The intelligence community has highlighted the threat to the federal supply chain in recent years, warning that “foreign adversaries are attempting to access our nation’s key supply chains at multiple points — from concept to design, manufacture, integration, deployment, and maintenance — by inserting malware into important information technology networks and communications systems.”
Recent examples include a September DOJ indictment against Chinese nationals who penetrated software providers then modified their code to install “backdoors” in order to compromise those customers, as well as Chinese-government mandated tax software that included malware in its software upgrades that would launch a backdoor into victims’ networks.

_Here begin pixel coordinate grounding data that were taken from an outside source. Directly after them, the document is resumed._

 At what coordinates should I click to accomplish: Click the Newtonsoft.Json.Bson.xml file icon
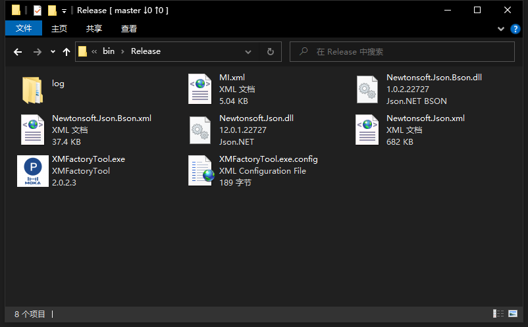(x=33, y=130)
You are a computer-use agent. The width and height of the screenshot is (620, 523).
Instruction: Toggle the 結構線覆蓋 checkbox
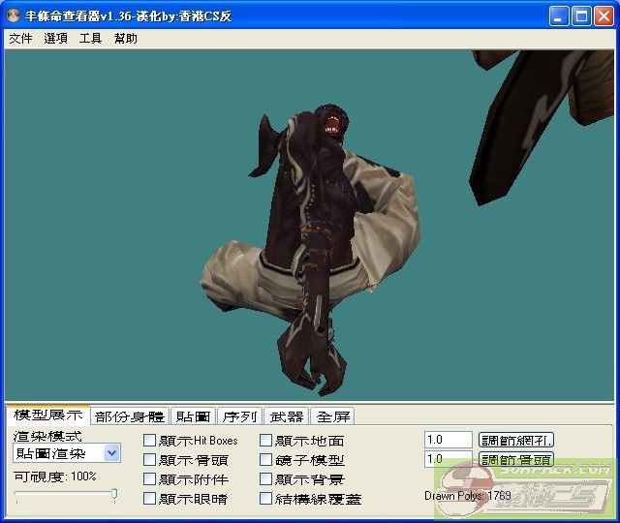[266, 499]
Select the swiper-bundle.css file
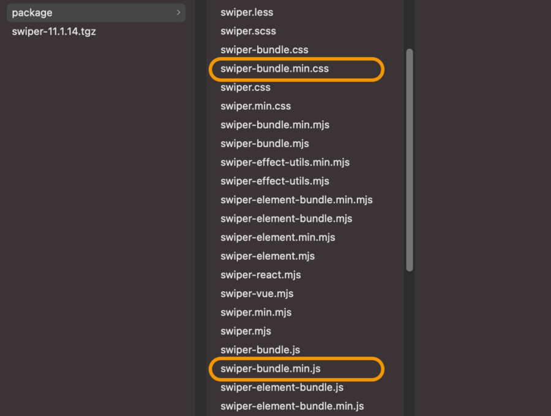This screenshot has width=551, height=416. 264,50
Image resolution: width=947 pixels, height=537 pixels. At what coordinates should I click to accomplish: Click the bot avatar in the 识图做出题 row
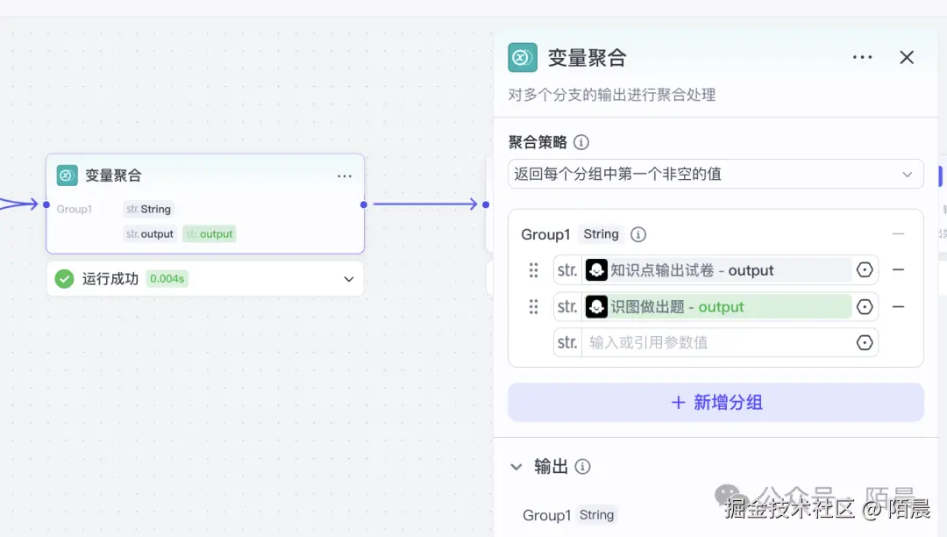(x=597, y=306)
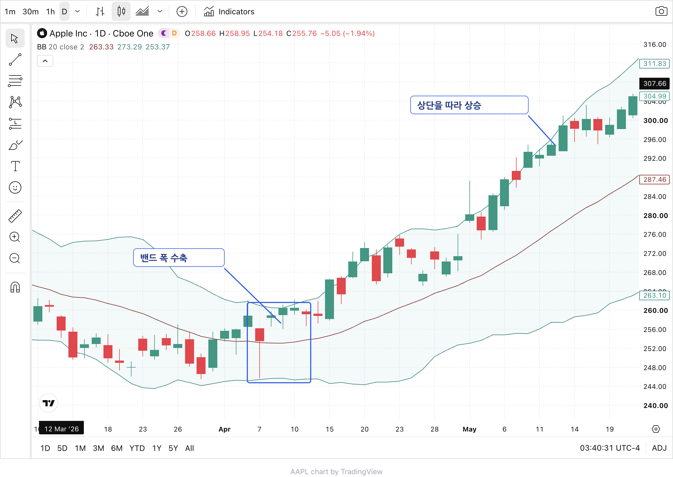
Task: Switch to candlestick chart style
Action: point(121,11)
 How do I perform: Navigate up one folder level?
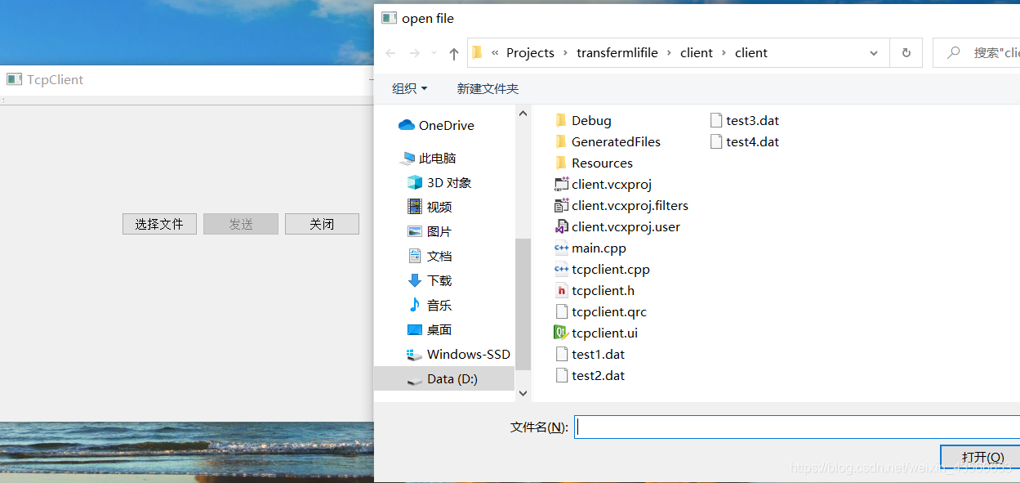[453, 52]
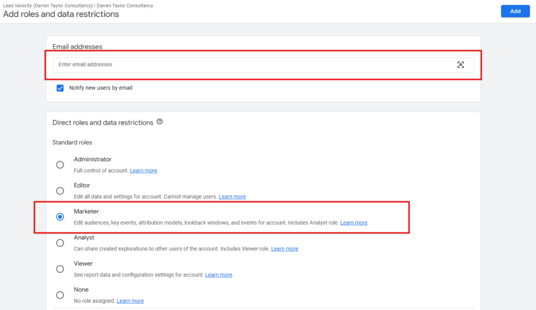This screenshot has height=310, width=536.
Task: Select the Marketer role radio button
Action: (60, 217)
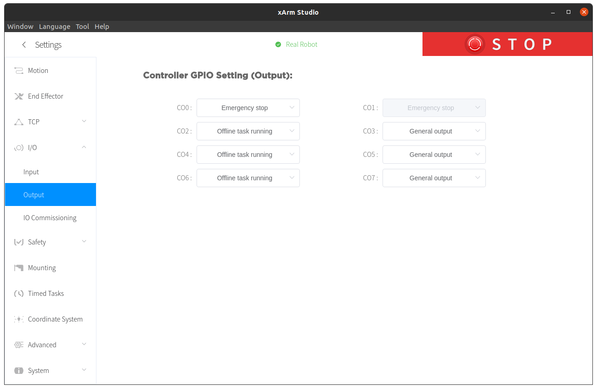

“Supply chain attacks are a nightmare scenario for cyber-defenders and many organizations, as adversaries can gain access to internal networks by compromising devices or software prior to customer installation,” said Matt Ashburn, the former chief information security officer at the National Security Council, and now head of strategic initiatives at Authentic8, a company that sells cloud browsing tools. “Once installed, compromised items can activate malicious features to enable adversary actions, such as data theft and remote access.”
Sen. Mark Warner, the vice chair of the Senate Intelligence Committee, also emphasized the key role supply chains play in potential attacks, like NotPetya, a ransomware attack that cost large companies hundreds of millions of dollars. “As we learned in the NotPetya attacks, software supply chain attacks of this nature can have devastating and wide-ranging effects — whether it’s via niche Ukrainian tax software or, as here, network management tools relied upon by some of the world’s largest companies,” he wrote in statement.

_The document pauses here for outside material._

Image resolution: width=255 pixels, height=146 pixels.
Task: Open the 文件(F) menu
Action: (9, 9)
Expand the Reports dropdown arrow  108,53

Currently, it’s unclear how or whether the Trump administration will respond to the breach. Cybersecurity experts are split over whether to define it as an “attack” worthy of retaliation, given that there is no evidence yet that the hackers destroyed anything or plan to leak the information they stole, or as merely an impressive feat of espionage. Those definitions will likely evolve as more information becomes available about the campaign.
One cybersecurity expert at a private firm noted they were particularly worried about Russian hackers leaking stolen government emails, potentially altering them or selectively disclosing them to try to paint a misleading narrative.
The attack appears not to be just about spying but should also be defined as “industrial espionage” against U.S. companies, according to Rosa Smothers, a former CIA cyberthreat analyst. “I think the first question is going to be, how many companies are going to be willing to state that they’ve fallen victim to this malicious attack?” she asked. “They might be keeping the remediation private,” she noted.
Smothers, who is now a senior vice president of cyber operations at security company KnowBe4, said the Justice Department might consider pursuing action against the Russian actors “given the breadth and scope” of the breach.
“I think the issue of vendor software integrity is something that needs to be better and more fully addressed in government writ large,” she said.
Jamil Jaffer, the vice president for strategy and partnerships at cybersecurity firm IronNet Cybersecurity and former senior counsel to the House Intelligence Committee, argued that the Russian penetration is merely “intelligence collection” and “not the kind of attack” that would prompt anything other than spying in return, he said. “Unless there’s data destruction or data manipulation. Then we talk about red lines,” he concluded.
Likely, it will be left to the incoming Biden administration to determine how to respond.
“It clearly will be a continuing issue in a Biden administration,” said former top U.S. cyber diplomat Chris Painter, who has served in government with many of Biden’s incoming national security officials.
“If anything, [this breach] is a clarion call that cybersecurity is a major issue,” he concluded, “and it needs to be treated as a major national security and economic issue.”